American synthpop band

Art Lord & the Self-Portraits was an American synthpop band in Greenville, North Carolina, composed of Gerrit Welmers (keyboards), William Cashion (bass, acoustic and electric guitars), and Samuel T. Herring (lyrics and vocals), Adam Beeby (rhythmic keyboard) and Kymia Nawabi (percussion and backing vocals). Created originally as a performance piece criticizing pretentiousness in the artistic world, when it disbanded in late 2005, its remaining members went on to form the synth-pop band Future Islands.

==History==
===Early life===
Sam Herring and Gerrit Welmers grew up in Morehead City, North Carolina two streets away from each other, and attended the same middle school in Newport, North Carolina. They became friends during the 8th grade, around 1998. Herring had started making Hip-hop since he was 13 or 14, Gerrit was a Metal and Punk skater who bought his first guitar when he was 14. Having different musical backgrounds, they didn't consider making music together in high school.

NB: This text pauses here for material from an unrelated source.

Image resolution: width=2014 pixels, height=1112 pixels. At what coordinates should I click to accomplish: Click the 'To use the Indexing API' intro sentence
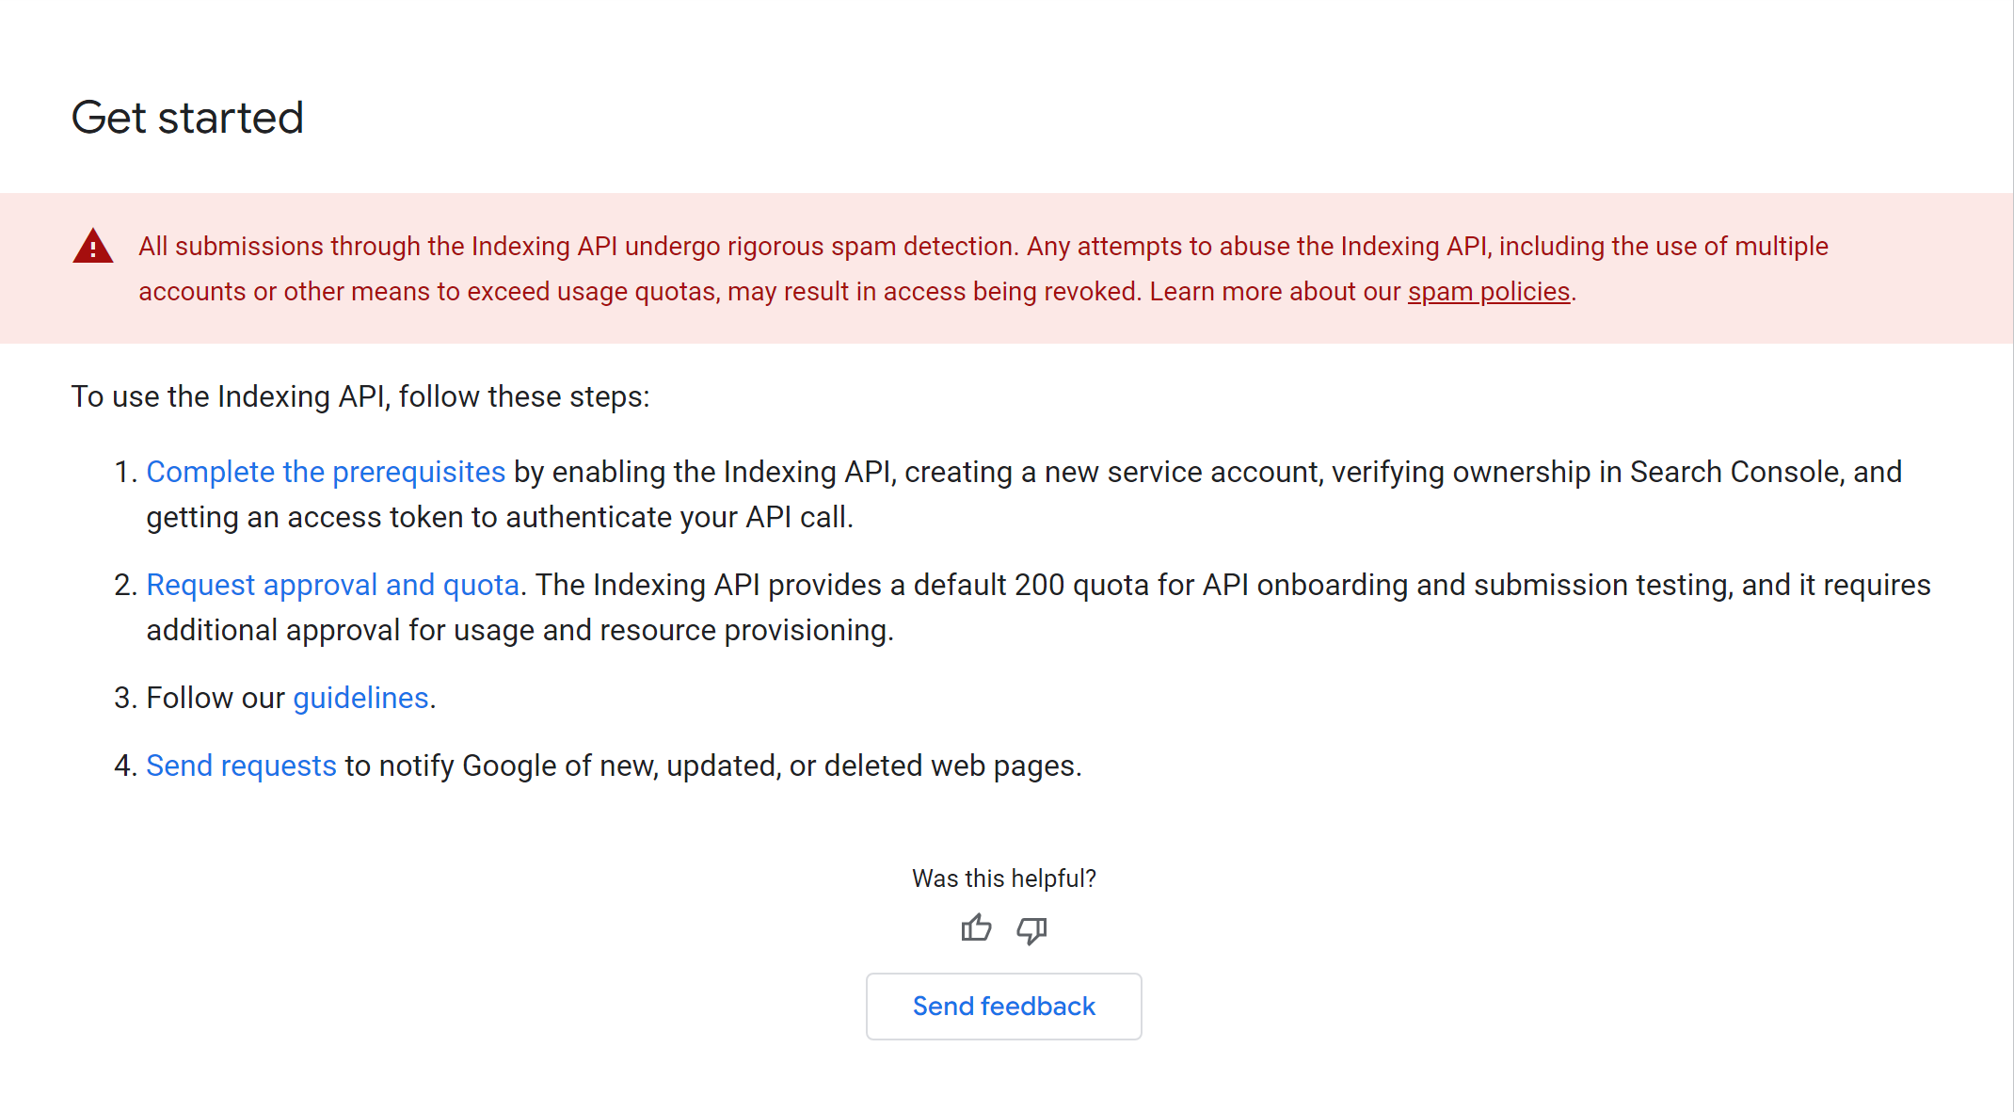point(360,396)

William Cashion started playing guitar when he was around 13, having had a couple of bands as a teenager in Raleigh where he commuted to High School from Wendell, North Carolina. In 2002 he enrolled in the painting and drawing program at ECU and had drawing classes with Sam Herring. Cashion describes:

"So a lot of the freshmen had the same classes. My very first was this drawing class. Sam was in that class. Later that day, I had these sunglasses I used to wear. They were the Back to the Future shades. Neon yellow and neon orange and kind of an odd shape. I used to wear them all the time. I was walking across campus and Sam showed up and said, "Hey man, cool shades." He had really thick sideburns. They framed his face. It was almost a full beard. There was a little bit under the chin. "Cool sideburns man!" We found out that we were going to the same class. Pretty much immediately we started talking about music and ideas."

===Formation===

February 2003, Locke Ernst-Frost emerges from the banks of the Tar River, in the small, college town of Greenville, North Carolina. (...) He has spent everyday, since his retirement, dreaming, sculpting and painting the most beautiful thing in the world. Himself. After being set away for so long, he believed it was time to finally step out of the darkness, and sing to the world his tales of woe.

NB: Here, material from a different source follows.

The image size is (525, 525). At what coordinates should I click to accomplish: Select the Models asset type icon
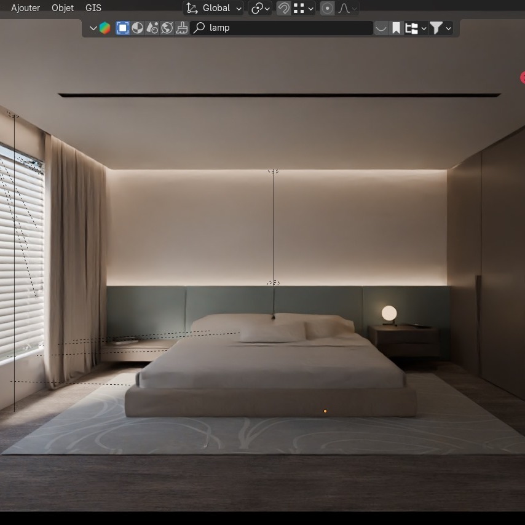coord(122,28)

After auditioning musicians for his project, he realized it was fruitless. No one was good enough to play for him. Determined, he gave life to the only beings who were worthy to stand on the stage beside him, four tears dropped on canvas, and his Self-Portraits were born. Together, they set out, Locke, #1, #2, #3, and #4. Finally, the Art Lord and his Self-Portraits, could tell their story to the world... How hard it is, to be, so great.
— Art Lord: A synopsis by Sam Herring in BMore Music – October 18, 2012.

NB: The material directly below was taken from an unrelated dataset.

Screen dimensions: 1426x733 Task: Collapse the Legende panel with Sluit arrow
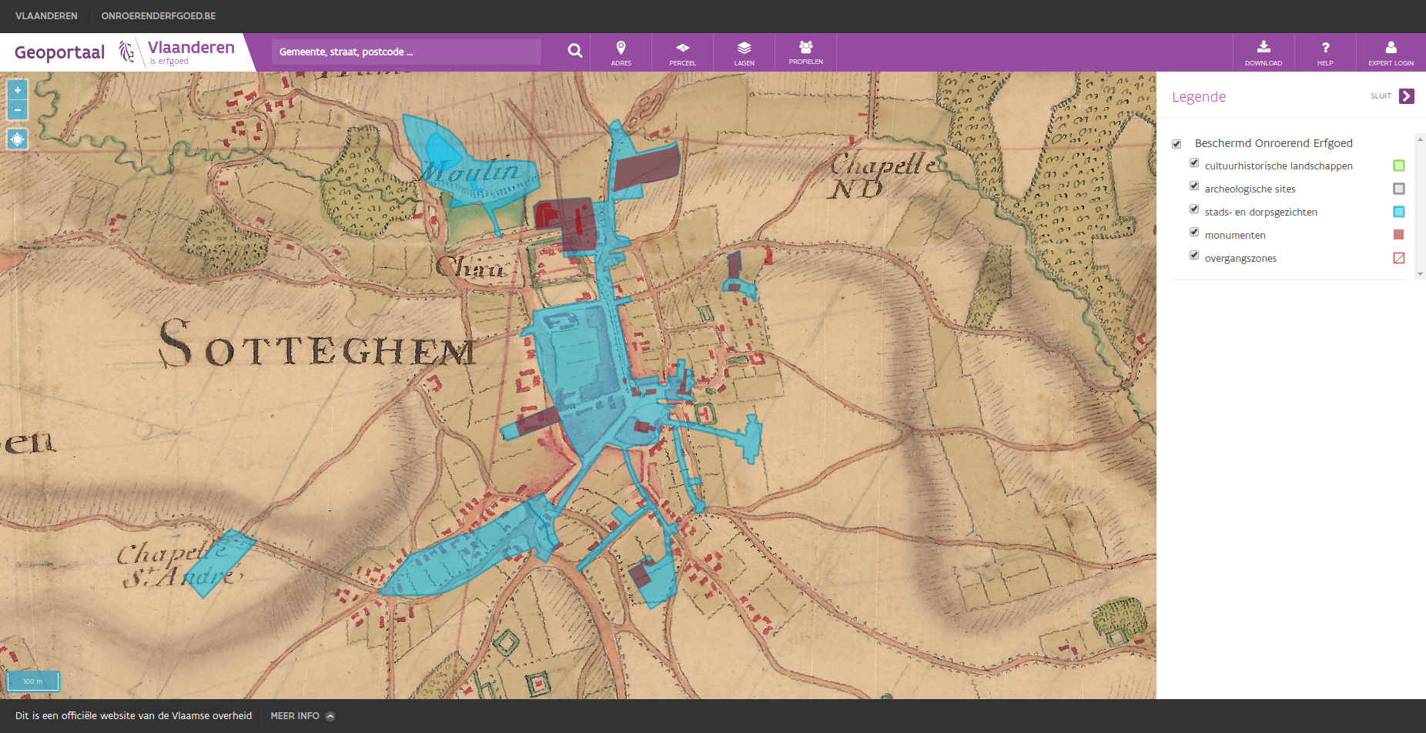[1406, 96]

Cashion and Herring became friends and as Herring explains, decided to form a band: "Then, right before Christmas vacation after the end of the first semester of school, we had this strange idea for a performance group that would be based around this character Locke Ernstfrost. The idea was kind of a group that was more of a performance art piece, like a social commentary on how we treat rock stars and pop icons — art stars. Just how society treats them, kind of idolizes them even though they seem to be often very narcissistic or just full of themselves."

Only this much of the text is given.